Extensive measurements (>300) were performed in a gantry treatment room of Krakow proton therapy facility with pencil beams of various energies. A compact TimePix MiniPIX detector was protected by a waterproof cover and placed inside a water phantom (Figure 1. a, b). The unique TimePix capability of individual particle tracking and energy deposition measurement allowed distinguishing protons from other particles using a convolutional neural network and computing their LET. Corresponding GATE/Geant4 Monte Carlo simulations were performed for comparison with experimental data.

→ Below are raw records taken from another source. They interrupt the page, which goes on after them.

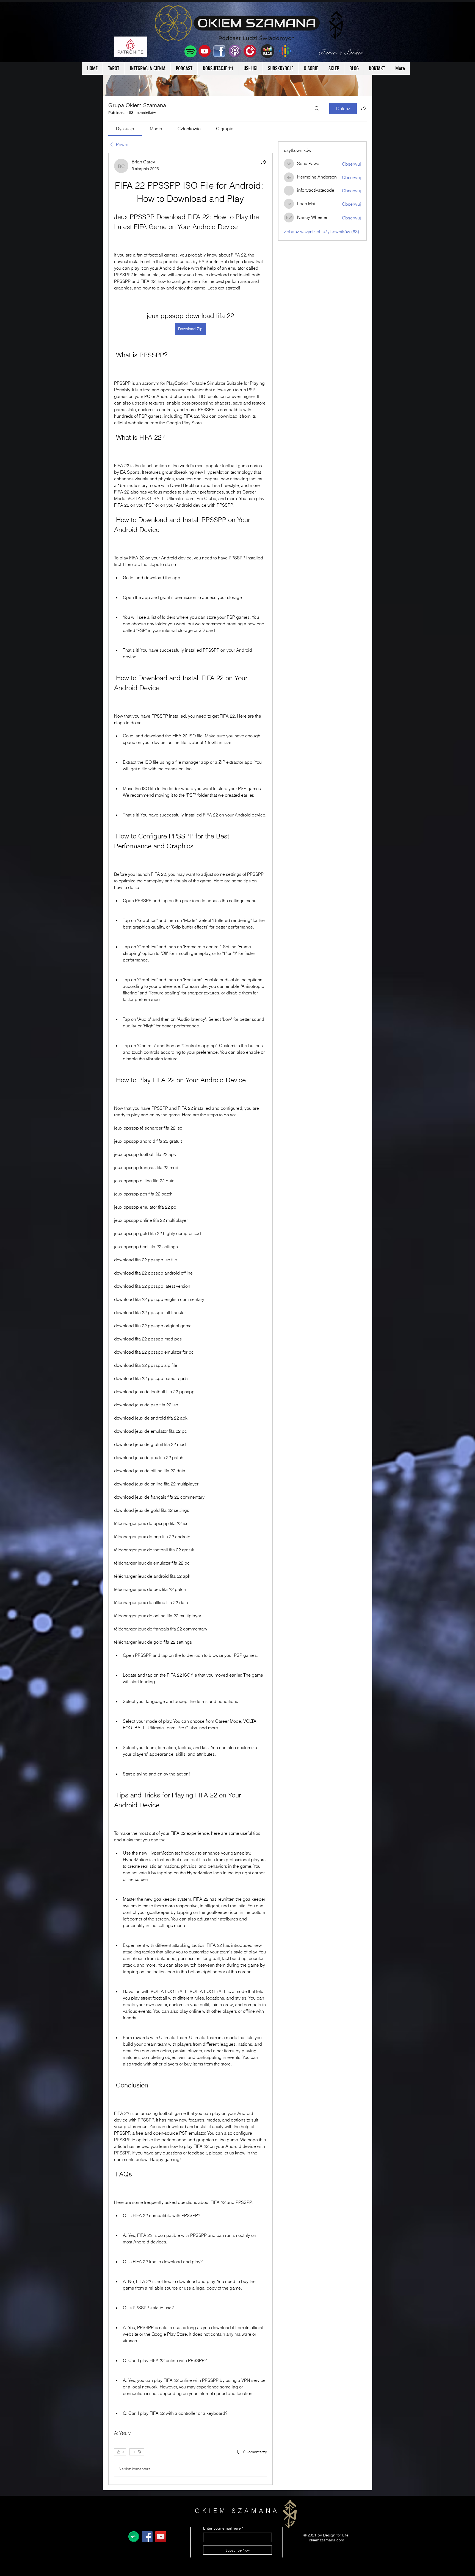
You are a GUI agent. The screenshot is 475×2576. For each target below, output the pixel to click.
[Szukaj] (317, 108)
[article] (190, 1319)
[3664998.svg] (133, 2536)
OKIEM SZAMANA (237, 2510)
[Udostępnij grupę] (363, 108)
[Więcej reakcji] (136, 2451)
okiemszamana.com (326, 2540)
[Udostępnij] (263, 162)
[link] (125, 128)
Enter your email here (222, 2528)
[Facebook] (147, 2536)
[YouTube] (160, 2536)
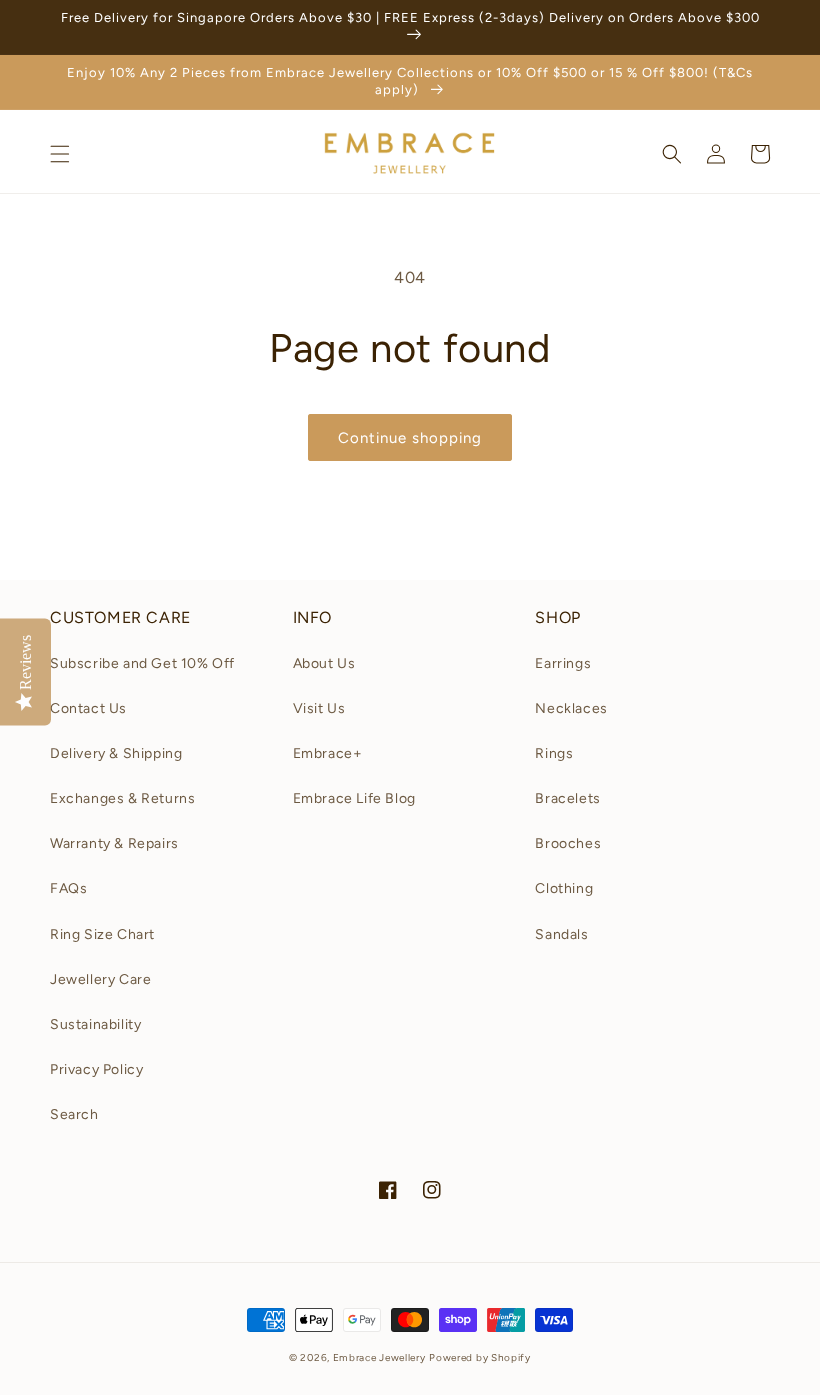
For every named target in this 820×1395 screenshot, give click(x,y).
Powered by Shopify (480, 1357)
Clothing (564, 888)
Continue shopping (410, 438)
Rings (554, 753)
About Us (324, 663)
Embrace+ (328, 753)
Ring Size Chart (102, 934)
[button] (60, 154)
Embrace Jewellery (379, 1357)
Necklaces (571, 708)
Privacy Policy (96, 1069)
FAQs (68, 888)
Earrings (563, 663)
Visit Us (319, 708)
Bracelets (567, 798)
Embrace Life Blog (354, 798)
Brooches (568, 843)
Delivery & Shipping (116, 753)
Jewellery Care (100, 979)
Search (74, 1114)
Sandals (561, 934)
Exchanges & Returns (122, 798)
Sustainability (95, 1024)
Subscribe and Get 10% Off (142, 663)
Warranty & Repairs (114, 843)
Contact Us (88, 708)
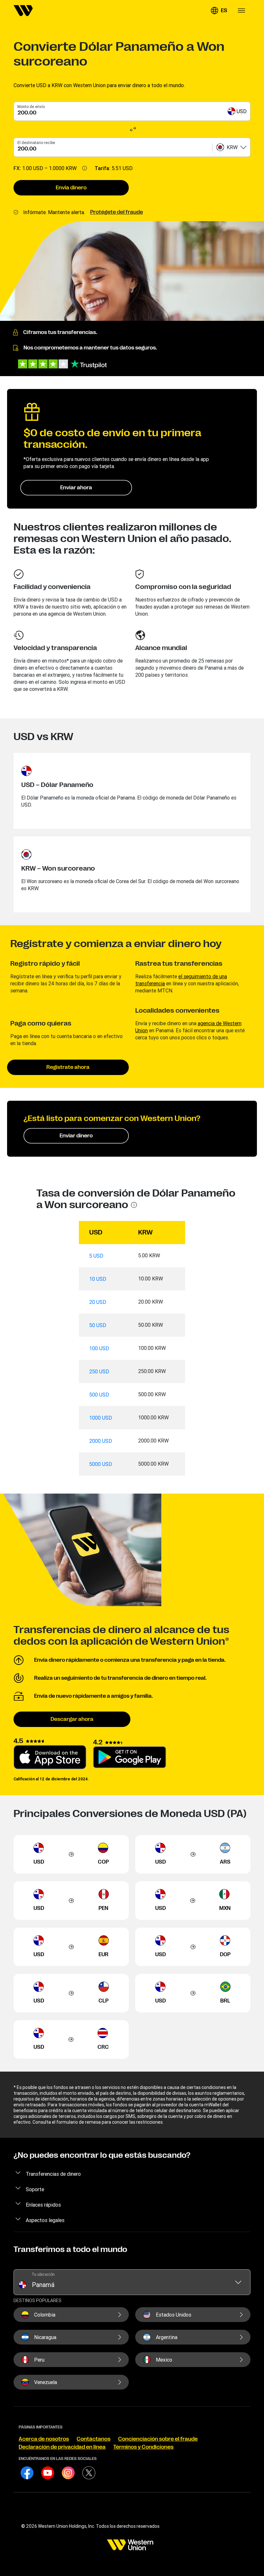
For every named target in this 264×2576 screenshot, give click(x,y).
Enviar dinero (76, 1136)
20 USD (97, 1302)
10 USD (97, 1279)
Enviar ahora (76, 488)
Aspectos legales (45, 2220)
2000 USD (100, 1441)
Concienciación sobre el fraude (158, 2439)
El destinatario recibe (36, 142)
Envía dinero (71, 188)
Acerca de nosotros (44, 2439)
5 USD (96, 1255)
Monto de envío (31, 106)
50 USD (97, 1325)
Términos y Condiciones (143, 2447)
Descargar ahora (72, 1719)
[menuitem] (23, 10)
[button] (218, 10)
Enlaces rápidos (43, 2204)
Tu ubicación (43, 2274)
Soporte (35, 2189)
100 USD (99, 1348)
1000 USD (100, 1418)
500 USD (99, 1394)
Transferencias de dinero (53, 2174)
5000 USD (100, 1464)
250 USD (99, 1371)
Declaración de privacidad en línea (62, 2447)
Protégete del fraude (116, 212)
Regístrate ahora (68, 1067)
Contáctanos (93, 2439)
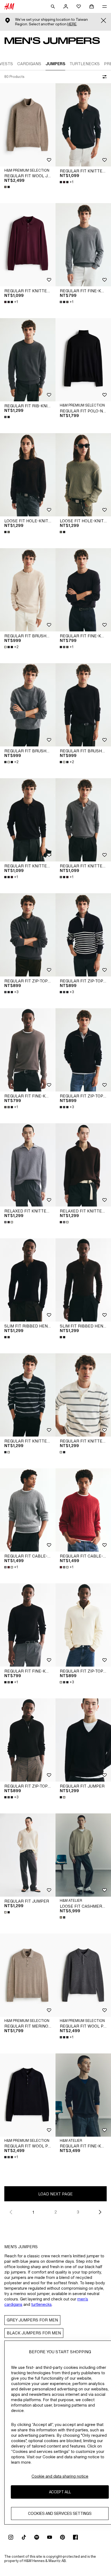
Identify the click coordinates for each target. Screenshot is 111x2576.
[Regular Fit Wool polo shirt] (83, 1975)
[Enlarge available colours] (7, 187)
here (72, 24)
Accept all (60, 2492)
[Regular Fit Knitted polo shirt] (83, 124)
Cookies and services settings (60, 2513)
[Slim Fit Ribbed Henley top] (28, 1280)
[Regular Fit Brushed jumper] (28, 589)
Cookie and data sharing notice (60, 2476)
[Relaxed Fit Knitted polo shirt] (28, 1165)
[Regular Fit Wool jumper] (28, 124)
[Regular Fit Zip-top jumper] (28, 934)
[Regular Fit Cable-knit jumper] (28, 1510)
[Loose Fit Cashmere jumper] (83, 1855)
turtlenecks (41, 2304)
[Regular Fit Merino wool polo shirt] (28, 1975)
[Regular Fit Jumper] (83, 1740)
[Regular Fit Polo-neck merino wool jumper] (83, 359)
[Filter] (103, 76)
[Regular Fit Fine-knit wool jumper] (83, 2095)
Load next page (55, 2194)
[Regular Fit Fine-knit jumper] (83, 244)
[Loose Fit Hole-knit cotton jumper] (28, 474)
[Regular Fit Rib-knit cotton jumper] (28, 359)
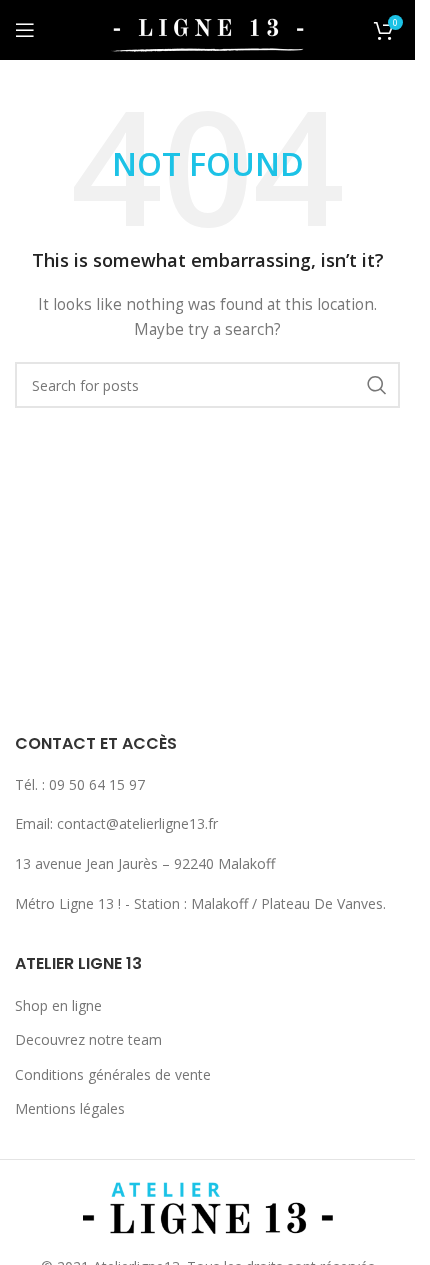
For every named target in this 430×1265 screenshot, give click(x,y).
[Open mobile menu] (25, 30)
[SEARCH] (377, 385)
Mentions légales (70, 1108)
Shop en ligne (58, 1005)
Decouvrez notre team (88, 1039)
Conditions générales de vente (113, 1074)
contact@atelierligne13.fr (137, 823)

The deep-learning particle identification model was trained using the homogeneous data sets and then used for proton identification with an accuracy over 90%. Figure. 1. c shows the LET spectrum of protons for a 150 MeV proton pencil beam, at the depth of Bragg peak in water, and 45 mm away from the beam axis. The measured dose-averaged LET of protons is 5.8 keV/μm, while for simulation results it is 5.3 keV/μm. What is also important, a wide range of proton LET values in mixed radiation fields causes different complexity of DNA damage. In general, we obtained a good agreement comparing measured and simulated LET spectra and dose-averaged LET of protons.
Any LET-based variable RBE model, to be applied in the clinical routine of treatment planning, requires accurate simulation and measurement methods for validation and quality assurance. Presented results demonstrate the ability of commercially available TimePix detectors, enhanced by artificial intelligence, for wide-range event-by-event characterization of mixed radiation field and LET measurements in proton radiation therapy. Our simple and accessible methodology can be applied in any proton radiation therapy facility.